Here are some of the key takeaways

  • Legal and unbiased origin of the probe: In no uncertain words, the inspector general says there was no political conspiracy to undermine Trump's 2016 campaign.
  • Conspiracy theories debunked: The report essentially rebuts more than two years of talking points by Trump and Republicans about a deep-state effort to derail his campaign. There were no FBI spies planted in Trump Tower, for instance. And the famed dossier by ex-British spy Christopher Steele was not the reason the investigation was launched, the IG report states. Inspector general Michael Horowitz specifically says that Peter Strzok, a former senior counterintelligence officer, and Lisa Page, a former FBI attorney, whom Trump has repeatedly vilified and mocked in crude ways, did not act out of bias or unduly influence the start of the investigation.
  • Serious mistakes by the FBI: While the report doesn't back up conspiracy theories promoted by Trump and his allies, the inspector general details 17 "significant inaccuracies and omissions" in four applications for surveillance targeting Trump campaign aide Carter Page.
  • Barr and Durham go on the attack: Attorney General William Barr and John Durham, the US attorney leading a separate review for Barr, are unhappy with the IG's conclusions about a lack of political bias.

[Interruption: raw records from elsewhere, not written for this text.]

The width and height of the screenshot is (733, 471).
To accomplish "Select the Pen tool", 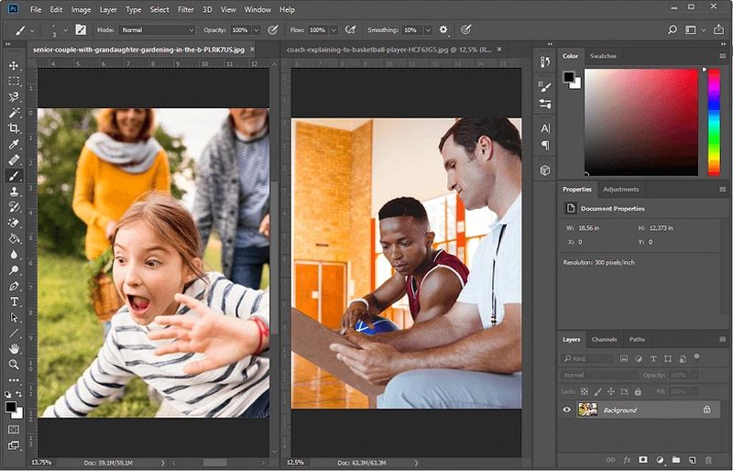I will (14, 286).
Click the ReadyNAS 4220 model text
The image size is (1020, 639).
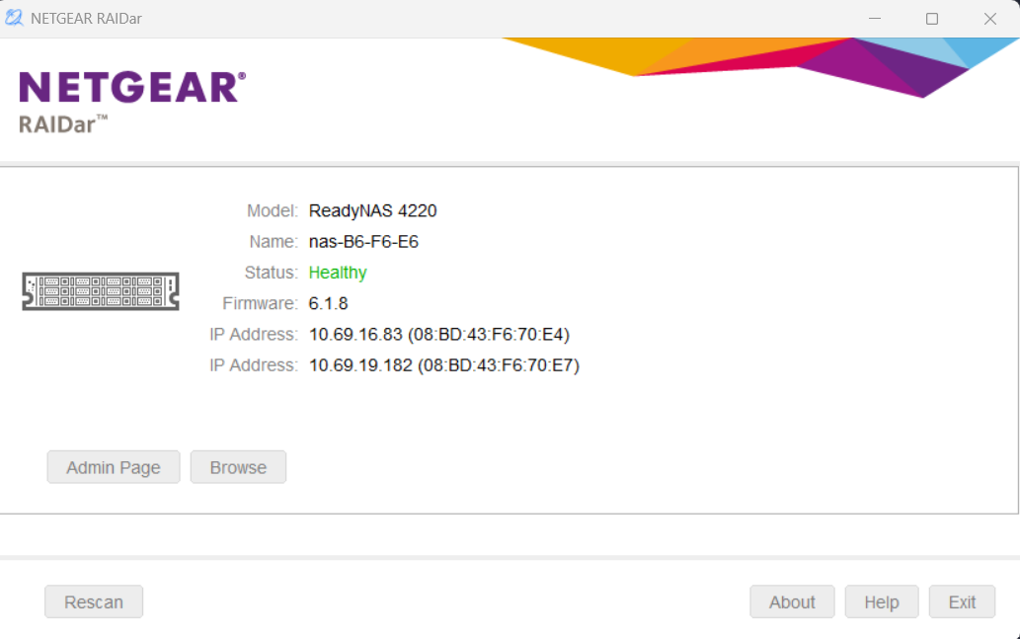(x=372, y=210)
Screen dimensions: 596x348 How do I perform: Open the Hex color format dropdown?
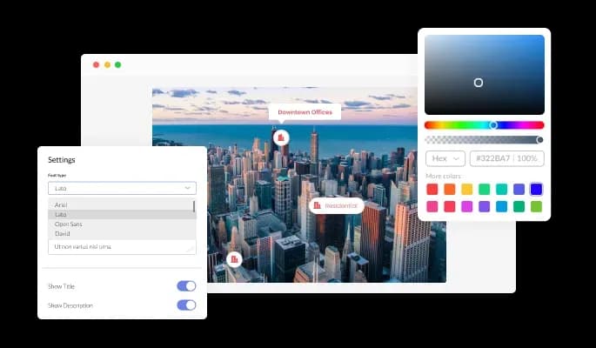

9:37 a.m. ET, December 11, 2019

Inspector general will testify about Russia report today

From CNN's Marshall Cohen

Justice Department inspector general Michael Horowitz will testify today before a Senate committee about his blockbuster report on the early stages of the Russia investigation.

What the report says: The highly anticipated report concluded that the FBI was justified to open the Russia investigation in July 2016, and that top FBI officials weren't motivated by political bias against President Trump.

It also debunked some conspiracy theories that Trump has promoted for years, including his claim that US intelligence implanted spies in his campaign.

How the Trump administration has reacted: Trump and Attorney General William Barr have gone on the offensive, saying the inspector general's report reached the wrong conclusion.